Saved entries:
=-=-=-=-=
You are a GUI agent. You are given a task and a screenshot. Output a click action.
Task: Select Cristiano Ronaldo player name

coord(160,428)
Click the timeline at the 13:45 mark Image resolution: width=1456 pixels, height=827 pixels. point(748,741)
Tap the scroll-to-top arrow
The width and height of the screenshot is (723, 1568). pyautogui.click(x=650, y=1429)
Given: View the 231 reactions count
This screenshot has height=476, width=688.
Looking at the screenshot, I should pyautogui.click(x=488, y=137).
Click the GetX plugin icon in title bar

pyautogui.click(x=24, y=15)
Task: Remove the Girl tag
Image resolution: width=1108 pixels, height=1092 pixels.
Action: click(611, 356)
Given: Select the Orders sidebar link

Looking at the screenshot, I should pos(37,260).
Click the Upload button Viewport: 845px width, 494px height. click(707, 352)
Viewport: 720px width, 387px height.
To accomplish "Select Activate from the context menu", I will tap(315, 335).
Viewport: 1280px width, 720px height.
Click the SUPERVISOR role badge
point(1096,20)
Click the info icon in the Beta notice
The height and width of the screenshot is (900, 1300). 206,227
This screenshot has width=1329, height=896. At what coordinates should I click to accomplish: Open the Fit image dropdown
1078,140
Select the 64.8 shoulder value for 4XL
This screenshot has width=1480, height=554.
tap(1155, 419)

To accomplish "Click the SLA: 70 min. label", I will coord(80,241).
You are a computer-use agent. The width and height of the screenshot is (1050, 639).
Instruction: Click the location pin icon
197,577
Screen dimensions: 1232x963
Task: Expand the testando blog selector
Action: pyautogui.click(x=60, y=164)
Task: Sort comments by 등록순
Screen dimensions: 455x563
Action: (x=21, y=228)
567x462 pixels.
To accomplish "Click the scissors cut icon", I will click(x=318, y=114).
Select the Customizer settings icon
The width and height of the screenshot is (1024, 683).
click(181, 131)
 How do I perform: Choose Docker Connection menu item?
=-=-=-=-=
_Problem requirements_. Write out, word for word, the line containing "Task: Sort comments by 등록순" and every line after it to the end of the data above.

_Your solution_.
Task: Sort comments by 등록순
Screen dimensions: 455x563
Action: (x=21, y=228)
567x462 pixels.
To accomplish "Click the scissors cut icon", I will click(x=318, y=114).
Select the Customizer settings icon
The width and height of the screenshot is (1024, 683).
click(181, 131)
 How do I perform: Choose Docker Connection menu item?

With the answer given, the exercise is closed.